The big feature of the Transformer Prime was the NVIDIA Tegra 3 processor. It was the first tablet to use the new quad core ARM processor that essentially allows it to outperform pretty much every tablet on the market. Even the New iPad from Apple isn't able to quite live up to its raw number crunching ability. In addition to the four primary cores, there is a first lower power core that is implemented in NVIDIA's variable processing. This essentially takes over when the tablet is idle or using small tasks so that hte primary cores can be turned off. This gives it a major power savings that helps extend the battery life when the tablet is used moderately.

ASUS has upgraded the display for the Transformer Prime with an IPS+ panel. It still uses the same 10.1 size with the native 1280x800 resolution typical to most of the 10-inch tablets. Where it differs is in the brightness. It is easily one of the brightest screens available which will come in real handy when trying to use it outdoors but the glossy screen still makes it hard in direct sunlight. Viewing angles are also quite wide thanks to the IPS technology. The only downside is that the white colors tend to be a bit off white when the IPS+ technology is engaged. You can turn it into a regular IPS mode which dials back the brightness where it is still quite useable indoors but helps conserve battery life. This certainly rates as one of the best screens available in an Android Tablet but it does fall short of the color and resolution that the new retina display provides in the New iPad but is on par with Samsung Galaxy Tab 10.1 with its Super PLS screen.

Of course the Transformer Prime also features the optional $150 keyboard dock just like the original model did but that has also been slimmed down. With this attached to the tablet, it converts into a clamshell style computer with a full laptop style keyboard, trackpad pointer, full USB port and of course additional 22Whr battery pack that lets the system run longer. This of course does double the essential weight of the tablet as well as the thickness of the unit. Still, it is much smaller than a netbook and offers much better running times.

Even with all the great design and effort that was put into the Transformer Prime, there is still one major issue that impact the tablet. The metal shell and the position of the antennae had unintended consequences. Namely, the internal GPS receiver has some serious reception issues. In some cases, the GPS function of the tablet is nearly useless without some strong GPS satellites overhead and little to no buildings or plant cover. Because it was a hardware problem, there is no software adjustments that can fix the problem. ASUS has finally announced a GPS Extension Kit that is free until July 31, 2012 for registered users to order. This is a small bar that attaches to the dock connector to provide an external antennae for the GPS. While it is admirable that ASUS has provided this, the extension has the downside of use the dock connector which would prevent the use of the keyboard dock.

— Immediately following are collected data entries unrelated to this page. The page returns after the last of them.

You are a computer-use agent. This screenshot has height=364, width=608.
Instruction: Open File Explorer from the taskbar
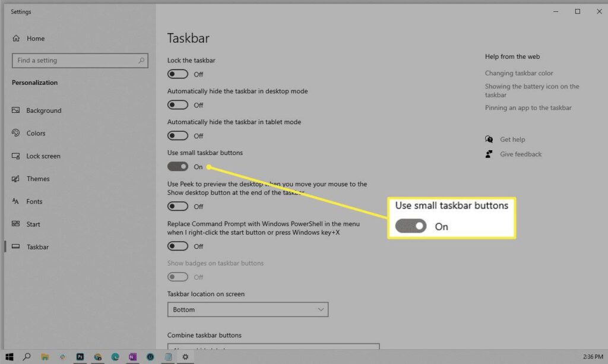point(45,357)
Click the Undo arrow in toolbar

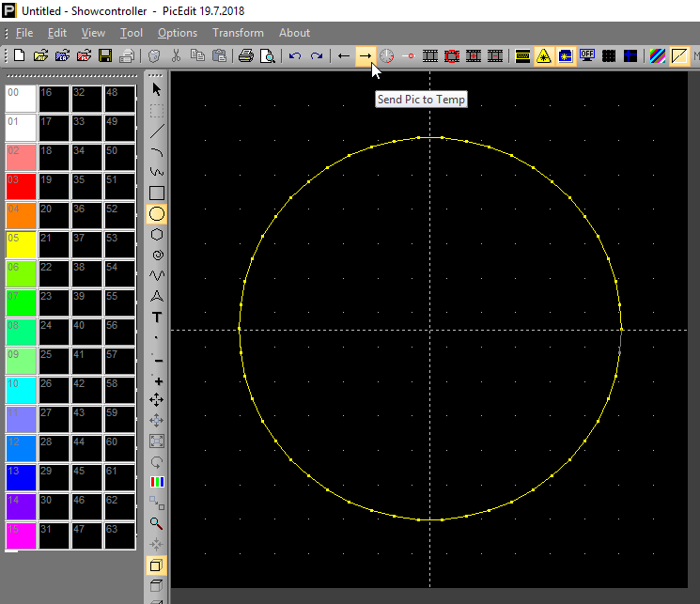click(295, 56)
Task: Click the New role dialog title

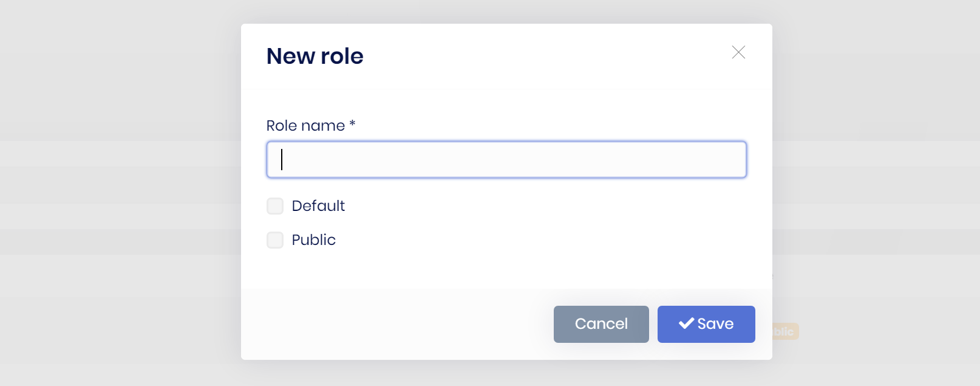Action: (315, 56)
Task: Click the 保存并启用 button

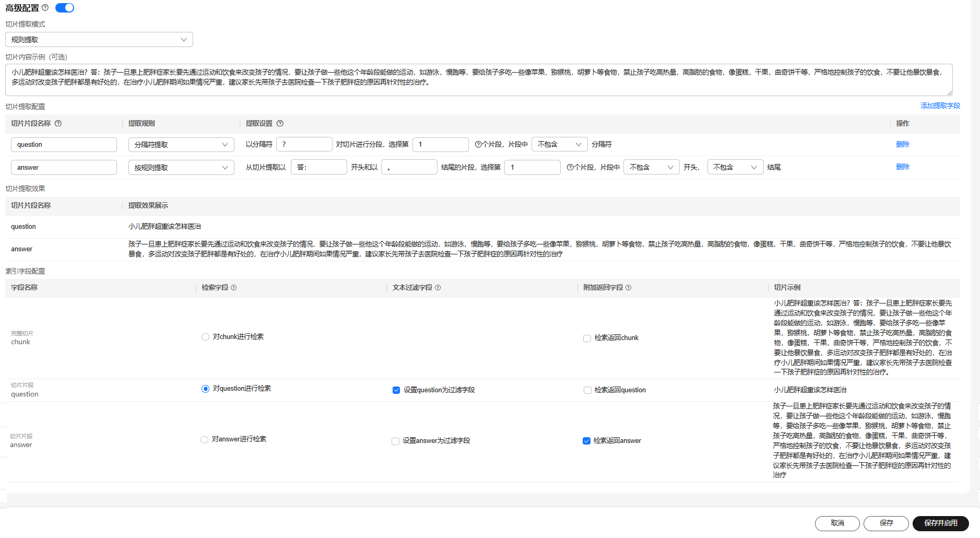Action: click(940, 523)
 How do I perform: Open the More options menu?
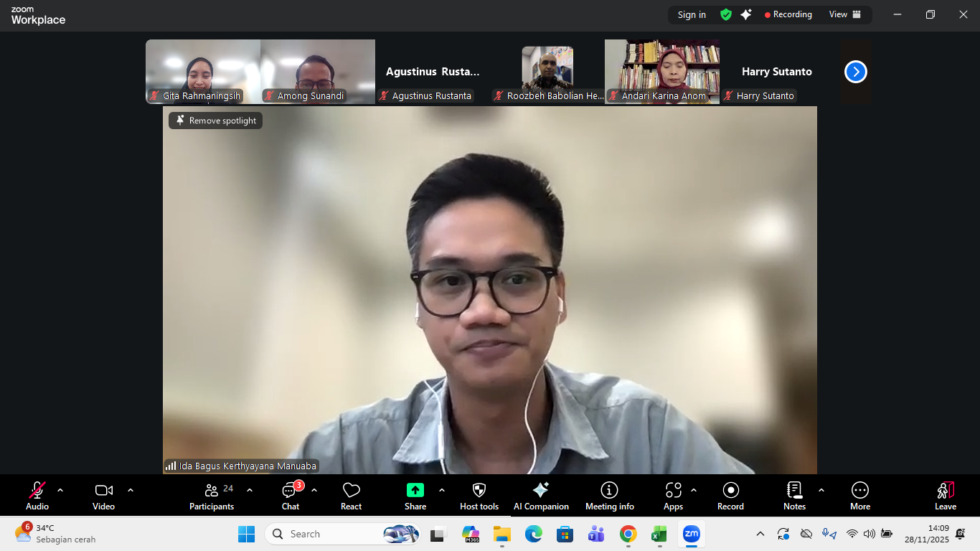859,491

In terms of the software, the Transformer Prime was release prior to Android 4.0. Because of this, the units ship with the 3.2 version of the software. Thankfully, it was one of the first tablets to be upgradable to the Android 4.0 version. It is highly advisable that users do this upgrade as it provides a much more stable and noticeably smoother experience.

Even though the Transformer Prime slimmed down, ASUS did not reduce the size of the battery. It still retains the same 25WHr capacity battery pack which is a fairly typical size for most 10-inch tablets. The new Tegra 3 processor should provide it with longer running times when used moderately but in video playback, much of these power saving features won't be used. In my video playback testing, the tablet was able to run for ten and a quarter hours. This is on par with the New iPad with its enormous battery pack necessary for its retina display. Now, if you add in the dock, you can expect to add roughly another six hours of video playback which makes it the longest running albeit it does make it much heavier than thicker.